Chubby 25 year old Brad, with the boyish face, would have an older boyfriend, somebody in his thirties, who’d be the out-going one. Brad would be the quiet one, who’d be led by the hand by his gregarious boyfriend, Tim, maybe. With those lips, he’d be an excellent cock sucker. (Brad, not Tim) Although, Tim would really love his chuddy young red haired boyfriend. Tim would show Brad the world. They’d get a dog, Alfie, the Labrador, and they’d buy a house in Preston. They’d shop at the market, with a wheelie trolley on the weekends.

Funny the things you think.

“Nice to meet you,” says Brad.

“I’m new," I say. "I started a month ago.”

“Welcome,” says Brad. He smiles. He heads to the lifts, as I head to the kitchen to get my morning coffee.


Morning Sun

Sunday, July 01, 2018

Going To Get The Car

Jill and I head to Essendon to get my car. I tell Jill as we are heading over that we were going to Satan’s lair. She gives me side eye.

“Who?”

“You know?”

“I thought you were keeping better company?”
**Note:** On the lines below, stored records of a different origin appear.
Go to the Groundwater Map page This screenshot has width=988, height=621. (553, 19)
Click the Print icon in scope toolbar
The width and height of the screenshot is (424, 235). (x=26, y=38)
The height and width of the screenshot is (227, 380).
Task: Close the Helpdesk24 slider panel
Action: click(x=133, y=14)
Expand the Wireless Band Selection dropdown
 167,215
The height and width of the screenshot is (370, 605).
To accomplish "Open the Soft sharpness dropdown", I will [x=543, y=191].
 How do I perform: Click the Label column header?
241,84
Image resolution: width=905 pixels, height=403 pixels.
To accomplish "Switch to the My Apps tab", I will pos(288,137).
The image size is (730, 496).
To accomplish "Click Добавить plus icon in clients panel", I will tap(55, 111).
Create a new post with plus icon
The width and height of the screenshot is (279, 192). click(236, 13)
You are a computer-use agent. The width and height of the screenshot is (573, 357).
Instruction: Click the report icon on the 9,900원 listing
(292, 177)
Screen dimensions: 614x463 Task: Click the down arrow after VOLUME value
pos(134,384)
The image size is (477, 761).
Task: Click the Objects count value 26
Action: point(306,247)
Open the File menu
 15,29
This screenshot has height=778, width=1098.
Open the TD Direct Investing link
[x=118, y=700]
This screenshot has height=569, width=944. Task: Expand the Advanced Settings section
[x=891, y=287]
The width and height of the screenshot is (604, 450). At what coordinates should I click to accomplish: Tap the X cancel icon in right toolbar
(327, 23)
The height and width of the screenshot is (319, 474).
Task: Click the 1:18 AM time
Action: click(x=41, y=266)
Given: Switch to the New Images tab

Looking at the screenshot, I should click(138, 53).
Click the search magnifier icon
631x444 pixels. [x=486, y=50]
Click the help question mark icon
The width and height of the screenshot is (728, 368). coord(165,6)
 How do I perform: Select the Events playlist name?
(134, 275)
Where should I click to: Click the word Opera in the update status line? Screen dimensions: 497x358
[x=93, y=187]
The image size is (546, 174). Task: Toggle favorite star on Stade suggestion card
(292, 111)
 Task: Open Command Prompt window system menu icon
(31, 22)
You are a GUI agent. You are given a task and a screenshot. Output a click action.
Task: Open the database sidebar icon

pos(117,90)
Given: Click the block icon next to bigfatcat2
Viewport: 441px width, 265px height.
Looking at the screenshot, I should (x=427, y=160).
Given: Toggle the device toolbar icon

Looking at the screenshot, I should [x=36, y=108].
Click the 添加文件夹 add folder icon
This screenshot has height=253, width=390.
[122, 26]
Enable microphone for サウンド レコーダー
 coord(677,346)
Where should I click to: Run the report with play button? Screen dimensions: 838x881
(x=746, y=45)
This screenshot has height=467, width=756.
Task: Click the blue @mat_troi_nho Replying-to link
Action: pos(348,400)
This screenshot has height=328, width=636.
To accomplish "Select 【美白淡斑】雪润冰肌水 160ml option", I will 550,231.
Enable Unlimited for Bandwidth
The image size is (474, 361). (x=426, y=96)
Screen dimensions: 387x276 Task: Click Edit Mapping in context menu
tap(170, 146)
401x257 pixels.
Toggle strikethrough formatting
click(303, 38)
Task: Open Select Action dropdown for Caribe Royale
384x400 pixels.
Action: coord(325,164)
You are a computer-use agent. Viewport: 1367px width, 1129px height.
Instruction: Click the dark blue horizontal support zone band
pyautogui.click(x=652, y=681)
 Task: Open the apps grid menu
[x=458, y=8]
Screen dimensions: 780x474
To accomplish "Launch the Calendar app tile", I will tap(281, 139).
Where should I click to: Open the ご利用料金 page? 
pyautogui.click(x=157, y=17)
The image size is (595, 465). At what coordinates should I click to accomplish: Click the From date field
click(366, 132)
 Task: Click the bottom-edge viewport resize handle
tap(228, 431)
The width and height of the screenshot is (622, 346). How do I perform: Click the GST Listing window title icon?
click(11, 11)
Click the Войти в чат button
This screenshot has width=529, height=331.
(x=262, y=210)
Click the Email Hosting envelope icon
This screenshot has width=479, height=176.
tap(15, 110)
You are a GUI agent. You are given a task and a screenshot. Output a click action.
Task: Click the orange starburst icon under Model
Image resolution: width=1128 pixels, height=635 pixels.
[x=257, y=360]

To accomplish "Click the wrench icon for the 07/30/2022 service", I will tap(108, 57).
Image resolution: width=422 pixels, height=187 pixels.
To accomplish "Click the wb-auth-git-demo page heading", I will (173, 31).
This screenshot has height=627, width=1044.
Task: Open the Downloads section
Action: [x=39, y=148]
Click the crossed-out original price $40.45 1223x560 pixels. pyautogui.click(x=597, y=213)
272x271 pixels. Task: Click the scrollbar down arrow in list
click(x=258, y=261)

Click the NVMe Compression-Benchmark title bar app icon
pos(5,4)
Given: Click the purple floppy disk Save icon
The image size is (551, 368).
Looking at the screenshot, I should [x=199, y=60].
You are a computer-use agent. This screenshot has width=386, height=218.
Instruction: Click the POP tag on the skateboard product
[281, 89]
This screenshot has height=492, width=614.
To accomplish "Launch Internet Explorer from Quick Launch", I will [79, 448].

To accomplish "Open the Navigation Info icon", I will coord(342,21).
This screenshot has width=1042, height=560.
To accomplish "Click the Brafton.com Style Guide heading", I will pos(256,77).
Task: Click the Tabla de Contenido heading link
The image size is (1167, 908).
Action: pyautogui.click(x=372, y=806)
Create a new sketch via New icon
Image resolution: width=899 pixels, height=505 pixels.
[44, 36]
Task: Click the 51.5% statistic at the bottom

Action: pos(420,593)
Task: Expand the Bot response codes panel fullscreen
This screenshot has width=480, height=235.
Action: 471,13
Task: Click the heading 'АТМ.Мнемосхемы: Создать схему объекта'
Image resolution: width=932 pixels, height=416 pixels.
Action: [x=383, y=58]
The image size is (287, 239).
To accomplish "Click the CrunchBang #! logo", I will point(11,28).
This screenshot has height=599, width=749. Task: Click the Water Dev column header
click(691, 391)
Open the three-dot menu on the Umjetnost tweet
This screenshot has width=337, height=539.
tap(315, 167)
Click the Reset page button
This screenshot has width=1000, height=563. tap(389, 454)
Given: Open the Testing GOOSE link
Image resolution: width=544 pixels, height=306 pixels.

“What can you do?” I say. "When the houses plummeting from the sky keep missing him?"

We both laugh.

“I don’t have to go in, do I?” says Jill.

“Nobody is going in?”

“I don’t want to go in?”

“You don’t have to,” I say. “That is why we are going early.”

“I’m just saying…”

“The fork tine puncture holes playing up?”

She rubs her forehead. “Only when I am around him…”

“Like Harry Potter’s lightening flash around Voldemort.”

“Like Harry Potter’s flash when Voldemort is around,” says Jill.

The sun shines. It is an easy drive. It is very exciting, I hadn't had to do this for years. Jill’s off to Queensland, she is driving up with a friend and Bear, of course. I was supposed to drive up with her, but I accidently got a job. “Damn your pesky job,” she says.

“Weren’t you supposed to get a job too?”

“Yeah, something like that,” says Jill.

“We were both supposed to get jobs,” I say.

“What can I say?” says Jill.

“You’ve let the side down?”

“How about, I’m going to the beach.”

Grrrr. “I’ll think of you when I am dashing through the cold streets of Melbourne Monday morning.”

“Do,” says Jill.

My favourite red brick church is on the way. Favourite architecturally, not spiritually, you understand. I am partially to red brick buildings. It was empty, by the look of it, anyway. The collapsing Christian congregation, it is a good thing. So many less stupid people hoodwinked by mythology. It can only lead to a better society. Freedom for all.

I feel okay, but I wonder if I am still over, as my car fires into life. You know, as people still are. Is it called the Sunday Morning Effect? Shrug. The sky is blue, the sun is bright. I feel chipper, none the less. Surely, the police have better things to do this morning.

Jill follows me home.

We drive home along Park Street Brunswick to see if any of the houses were for sale. None are. I want to move there one day when the inner suburbs get too chaotic. Thank you Matthew Guy for ruining the inner suburbs with your unchecked approvals for property developers.

We eat breakfast at Arcadia. Jill, and I, have pancakes with berries and mascarpone cream. Sam has some sort of Mexican Wrap with beans and guacamole, which looks healthy. And coffee, of course there is coffee.